#### [Task statement]
Return exactly the span of lines that opens with the line containing "Screen dimensions: 762x508" and closes with the last line of the data, inclusive.

====================

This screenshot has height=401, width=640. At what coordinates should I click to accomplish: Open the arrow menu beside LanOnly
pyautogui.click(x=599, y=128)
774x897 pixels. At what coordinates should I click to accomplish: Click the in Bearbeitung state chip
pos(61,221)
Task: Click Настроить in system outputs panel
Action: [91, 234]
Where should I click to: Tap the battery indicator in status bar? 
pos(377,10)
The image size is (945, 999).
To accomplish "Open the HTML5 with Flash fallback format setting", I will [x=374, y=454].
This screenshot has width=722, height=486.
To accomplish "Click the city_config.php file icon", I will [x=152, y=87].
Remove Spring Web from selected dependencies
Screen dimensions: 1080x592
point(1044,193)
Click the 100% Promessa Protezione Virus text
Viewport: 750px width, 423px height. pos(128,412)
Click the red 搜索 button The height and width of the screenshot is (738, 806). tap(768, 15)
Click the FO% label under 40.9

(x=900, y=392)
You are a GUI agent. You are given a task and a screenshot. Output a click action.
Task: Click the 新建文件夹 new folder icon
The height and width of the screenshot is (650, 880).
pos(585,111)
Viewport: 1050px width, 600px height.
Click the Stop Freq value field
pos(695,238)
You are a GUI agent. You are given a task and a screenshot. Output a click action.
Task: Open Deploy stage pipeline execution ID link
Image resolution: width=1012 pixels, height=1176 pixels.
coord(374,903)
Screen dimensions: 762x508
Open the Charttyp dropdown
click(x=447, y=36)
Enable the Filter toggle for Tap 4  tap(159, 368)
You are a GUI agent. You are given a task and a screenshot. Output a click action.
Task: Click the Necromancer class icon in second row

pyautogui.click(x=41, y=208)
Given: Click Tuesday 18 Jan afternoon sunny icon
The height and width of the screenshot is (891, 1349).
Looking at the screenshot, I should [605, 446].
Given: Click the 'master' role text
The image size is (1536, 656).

====================

#### [Result of this exercise]
Screen dimensions: 762x508
Open the Charttyp dropdown
click(x=447, y=36)
Enable the Filter toggle for Tap 4  tap(159, 368)
You are a GUI agent. You are given a task and a screenshot. Output a click action.
Task: Click the Necromancer class icon in second row

pyautogui.click(x=41, y=208)
Given: Click Tuesday 18 Jan afternoon sunny icon
The height and width of the screenshot is (891, 1349).
Looking at the screenshot, I should [605, 446].
Given: Click the 'master' role text
The image size is (1536, 656).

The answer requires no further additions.